Pick any feature of any software system, and it's now fair game for patent. This means of course, in the future you'll have to get a licensing agreement from FubarU.com, the patent holder of the "Undo" feature.
What I wonder though, is it just pure malice that drives these humans to patent things like this? It certainly can't be business sense, since Amazon can't conceivably get any more online retail business by others not being able to use this feature on their retail sites. And it can't just be for license fees, since those may or may not ever come to fruition.
What ever happened to the good old days of insurance fraud, embezzlement, and plain old theft? At least those perpetrators had balls.
.sigs are for post^Hers.
Actually, it's not just a simple spell check. I can't find any current examples, but when you used to search for "nekked", Google would say, "Did you mean nekkid?" (I was having a debate with someone as to whether "nekked" or "nekkid" was more commonly used... no, really!)

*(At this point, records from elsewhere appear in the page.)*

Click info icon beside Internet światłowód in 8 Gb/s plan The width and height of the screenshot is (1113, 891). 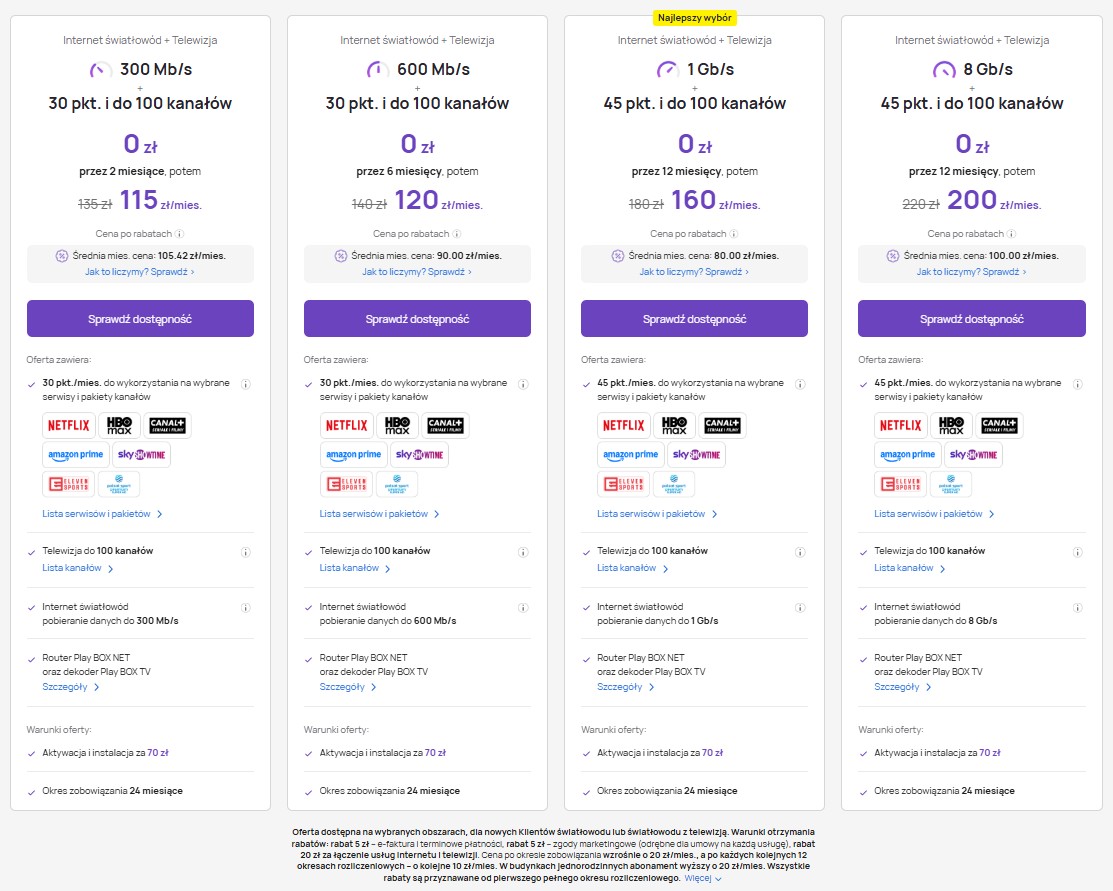(1076, 607)
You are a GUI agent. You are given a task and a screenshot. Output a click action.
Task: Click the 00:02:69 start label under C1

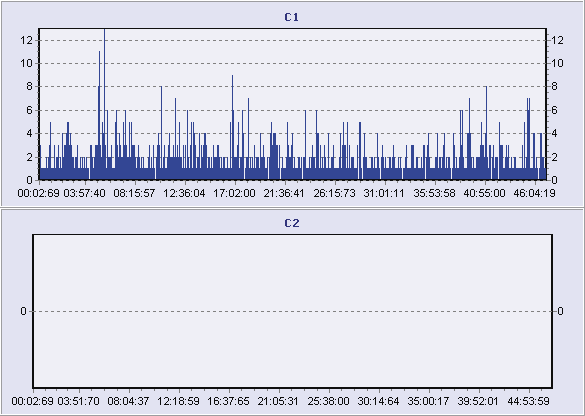38,193
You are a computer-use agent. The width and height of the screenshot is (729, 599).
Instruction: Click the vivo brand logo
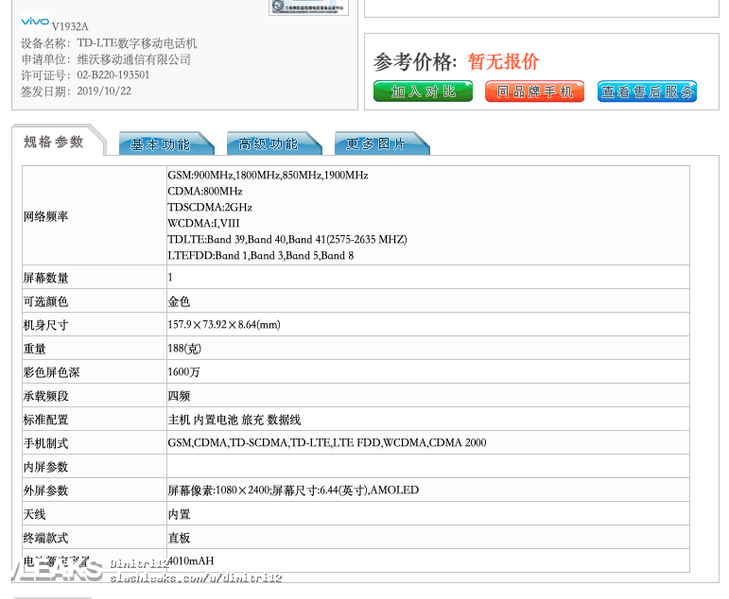tap(35, 21)

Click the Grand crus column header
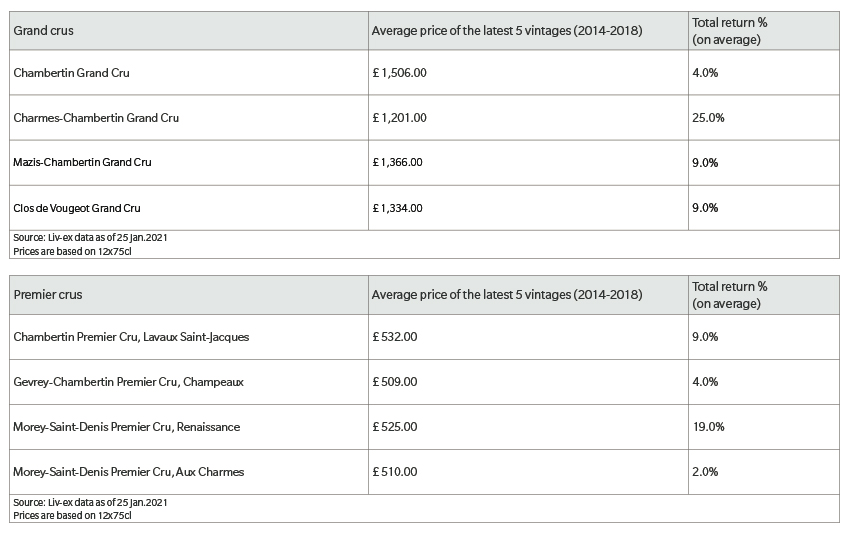pyautogui.click(x=43, y=31)
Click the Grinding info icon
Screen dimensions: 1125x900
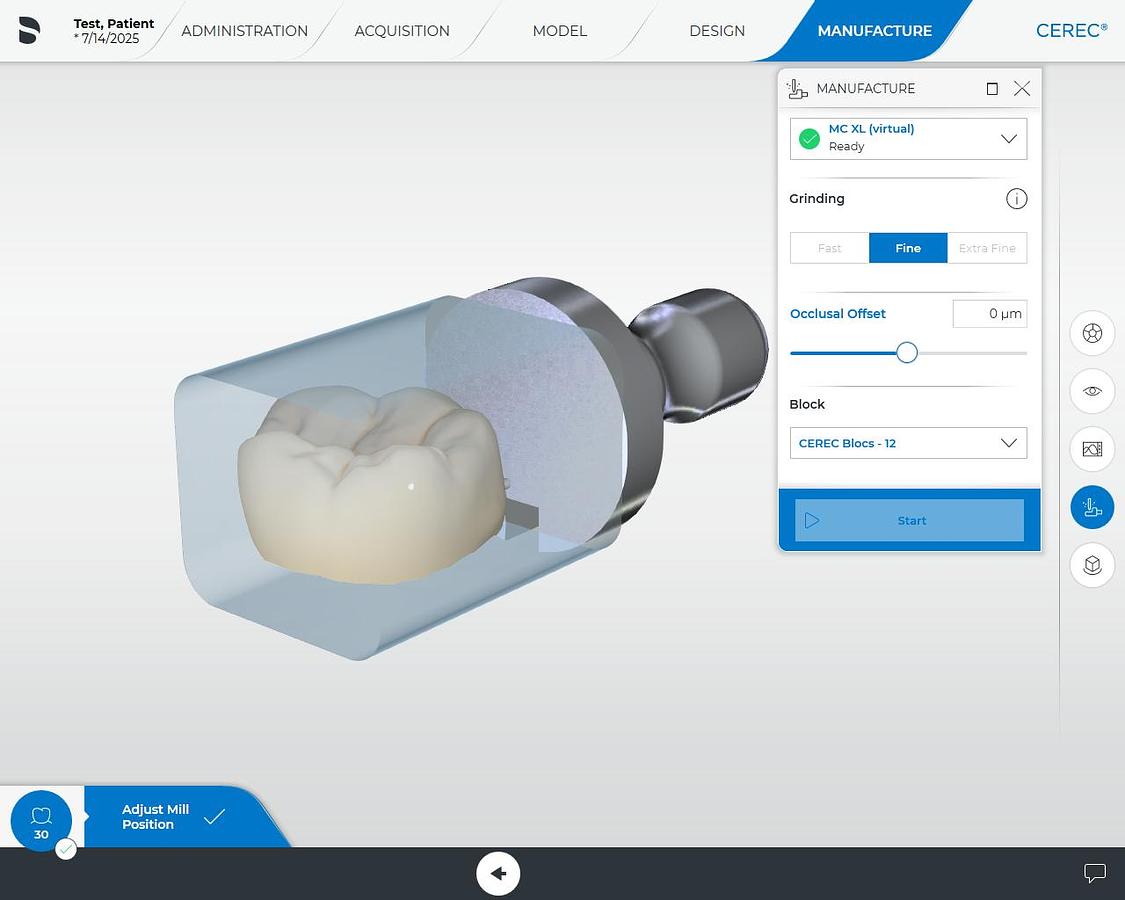coord(1016,198)
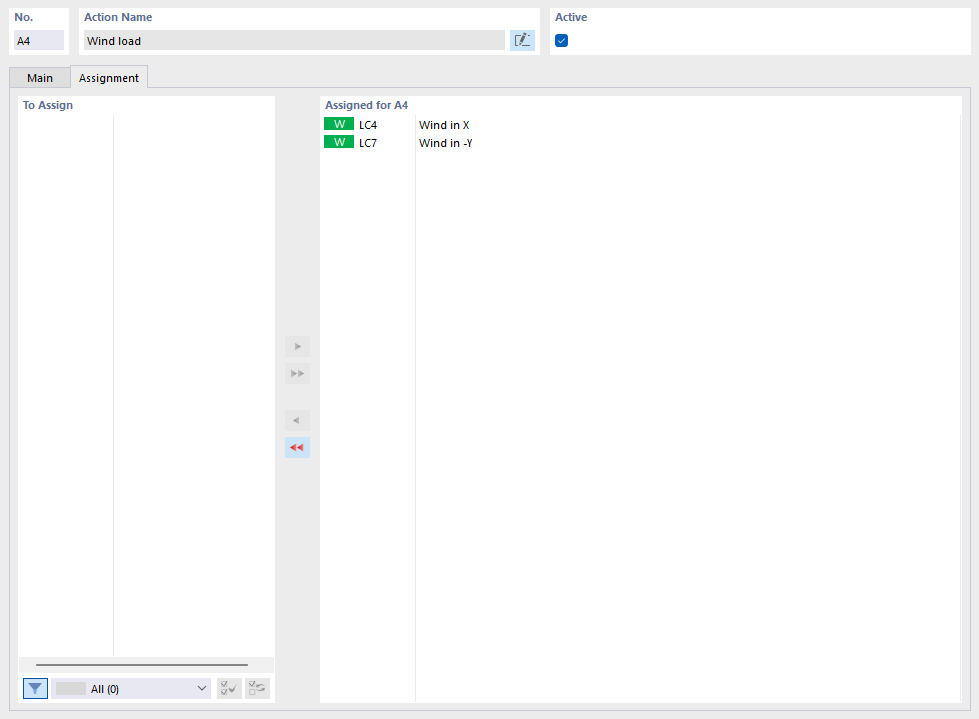Select the check-all load cases icon
Screen dimensions: 979x719
[x=228, y=688]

It probably has more to do with the number of hits that a similarly-spelled word word has - if there are a lot more for that one than the current one, it makes a suggestion.
1) This isn't such a "IE did this first" issue. If you read the claims, the process calls for some more detailed analysis on the suggestion end- for example, culling out null results. It'd be the equivalent of IE not autocompleting to 404's, which we all know it still doesn't do.
2) Prior art from any time after their filing date in 2000 won't matter, so don't worry about what was going on "last year."
3) The examiner clearly considered mere autocompleting- look at the references cited during prosecution. PDA operating instructions are among them, which I imagine contained lots of "this device will complete your word for you."
4) Prior posters seem to be confusing "novelty" with "non-obviousness." I think it's pretty likely Amazon was among the first to use this invention as disclosed, but I'm willing to grant that any reasonable programmer turning his or her mind to this problem would have created a similar solution. But that doesn't mean it really has been done before.
For the record, this kind of behavior bothers me. But, they really are within the confines of the patent system.
All the prior art examples I've seen posted have been about autocompletion or searching a users previously entered text. They are taking this and expanding it to search the entered text of a group of users, giving the benefit of possible autocompetion of text you may have never typed.
Patents are supposed to do this. They exist so that someone can take someone's idea and exand on it. That's what they are doing. There very well me prior art on *their* idea, but so far all prior art has been on standalone autocomplete.
And now...I should say that this is just plain stupid. I never thought something like this should be patentable, but it is. It's the system's fault, and it needs to be fixed. And although they are within the confines of the system, they are just contributing to it's failings. Of course, that could have the effect of more evidence to its demise and rethinking by providing even more examples of misuse of the system.